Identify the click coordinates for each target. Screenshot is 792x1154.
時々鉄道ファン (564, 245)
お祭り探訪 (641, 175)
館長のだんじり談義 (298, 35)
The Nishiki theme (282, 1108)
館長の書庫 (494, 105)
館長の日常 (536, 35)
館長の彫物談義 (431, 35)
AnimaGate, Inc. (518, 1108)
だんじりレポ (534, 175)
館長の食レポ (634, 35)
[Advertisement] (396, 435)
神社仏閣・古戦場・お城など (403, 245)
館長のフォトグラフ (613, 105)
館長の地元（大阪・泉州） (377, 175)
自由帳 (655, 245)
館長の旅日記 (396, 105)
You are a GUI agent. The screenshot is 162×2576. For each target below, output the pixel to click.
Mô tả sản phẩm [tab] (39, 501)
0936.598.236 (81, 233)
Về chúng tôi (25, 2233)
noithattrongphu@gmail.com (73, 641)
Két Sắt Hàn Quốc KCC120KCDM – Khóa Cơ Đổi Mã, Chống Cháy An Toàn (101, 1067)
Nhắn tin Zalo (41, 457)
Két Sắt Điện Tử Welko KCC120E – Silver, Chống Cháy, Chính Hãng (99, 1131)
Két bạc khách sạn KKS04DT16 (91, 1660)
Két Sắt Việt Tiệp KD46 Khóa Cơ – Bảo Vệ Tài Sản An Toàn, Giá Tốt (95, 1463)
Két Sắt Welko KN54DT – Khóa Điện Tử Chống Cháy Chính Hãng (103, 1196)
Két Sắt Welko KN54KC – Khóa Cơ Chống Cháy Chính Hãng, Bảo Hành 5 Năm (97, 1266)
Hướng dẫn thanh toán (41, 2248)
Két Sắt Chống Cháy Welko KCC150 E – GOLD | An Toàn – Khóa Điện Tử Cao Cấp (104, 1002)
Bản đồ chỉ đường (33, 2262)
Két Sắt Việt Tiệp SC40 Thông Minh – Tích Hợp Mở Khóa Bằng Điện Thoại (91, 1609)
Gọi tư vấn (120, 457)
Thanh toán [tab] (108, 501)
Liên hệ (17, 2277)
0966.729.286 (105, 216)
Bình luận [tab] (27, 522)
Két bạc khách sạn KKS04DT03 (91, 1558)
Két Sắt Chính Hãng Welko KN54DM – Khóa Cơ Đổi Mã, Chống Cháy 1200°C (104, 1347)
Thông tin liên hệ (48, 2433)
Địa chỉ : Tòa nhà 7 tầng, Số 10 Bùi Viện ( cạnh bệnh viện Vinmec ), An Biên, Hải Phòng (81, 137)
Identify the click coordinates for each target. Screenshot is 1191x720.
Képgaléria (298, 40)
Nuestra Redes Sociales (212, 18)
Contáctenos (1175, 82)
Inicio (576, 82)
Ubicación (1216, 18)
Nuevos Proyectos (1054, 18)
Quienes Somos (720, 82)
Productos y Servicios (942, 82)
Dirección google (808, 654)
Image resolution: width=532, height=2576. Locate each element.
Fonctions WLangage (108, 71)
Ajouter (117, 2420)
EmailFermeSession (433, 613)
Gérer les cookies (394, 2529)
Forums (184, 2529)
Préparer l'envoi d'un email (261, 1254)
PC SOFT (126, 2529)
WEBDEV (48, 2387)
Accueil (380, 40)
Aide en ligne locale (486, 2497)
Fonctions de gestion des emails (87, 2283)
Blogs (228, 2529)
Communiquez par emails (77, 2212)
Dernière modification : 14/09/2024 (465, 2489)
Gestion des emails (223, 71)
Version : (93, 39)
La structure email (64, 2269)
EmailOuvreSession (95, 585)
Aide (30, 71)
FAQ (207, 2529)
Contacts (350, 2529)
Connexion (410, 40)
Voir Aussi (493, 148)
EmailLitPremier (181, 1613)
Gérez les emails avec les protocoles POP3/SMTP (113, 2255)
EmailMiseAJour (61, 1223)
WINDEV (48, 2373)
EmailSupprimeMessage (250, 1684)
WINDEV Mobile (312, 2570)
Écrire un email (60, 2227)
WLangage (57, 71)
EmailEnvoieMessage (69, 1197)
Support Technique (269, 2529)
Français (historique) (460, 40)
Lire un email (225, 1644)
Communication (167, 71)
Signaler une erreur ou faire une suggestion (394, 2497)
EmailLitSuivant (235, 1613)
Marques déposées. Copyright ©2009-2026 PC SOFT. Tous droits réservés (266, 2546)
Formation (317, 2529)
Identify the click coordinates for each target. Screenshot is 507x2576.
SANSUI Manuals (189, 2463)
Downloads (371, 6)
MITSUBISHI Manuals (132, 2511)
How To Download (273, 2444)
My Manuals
────────────────────
> _Your goal_:
Rewrite the rows between the one holding "館長の旅日記 (396, 105)" and the one holding "Két Sắt Welko KN54DT", inclusive, with "Chính Hãng" replaced by "Chính Hiệu" everywhere and nothing else changed. Give only those rows.

> _Solution_:
館長の旅日記 (396, 105)
You are a GUI agent. The screenshot is 162×2576. For each target below, output the pixel to click.
Mô tả sản phẩm [tab] (39, 501)
0936.598.236 (81, 233)
Về chúng tôi (25, 2233)
noithattrongphu@gmail.com (73, 641)
Két Sắt Hàn Quốc KCC120KCDM – Khóa Cơ Đổi Mã, Chống Cháy An Toàn (101, 1067)
Nhắn tin Zalo (41, 457)
Két Sắt Điện Tử Welko KCC120E – Silver, Chống Cháy, Chính Hiệu (99, 1131)
Két bạc khách sạn KKS04DT16 (91, 1660)
Két Sắt Việt Tiệp KD46 Khóa Cơ – Bảo Vệ Tài Sản An Toàn, Giá Tốt (95, 1463)
Két Sắt Welko KN54DT – Khóa Điện Tử Chống Cháy Chính Hiệu (103, 1196)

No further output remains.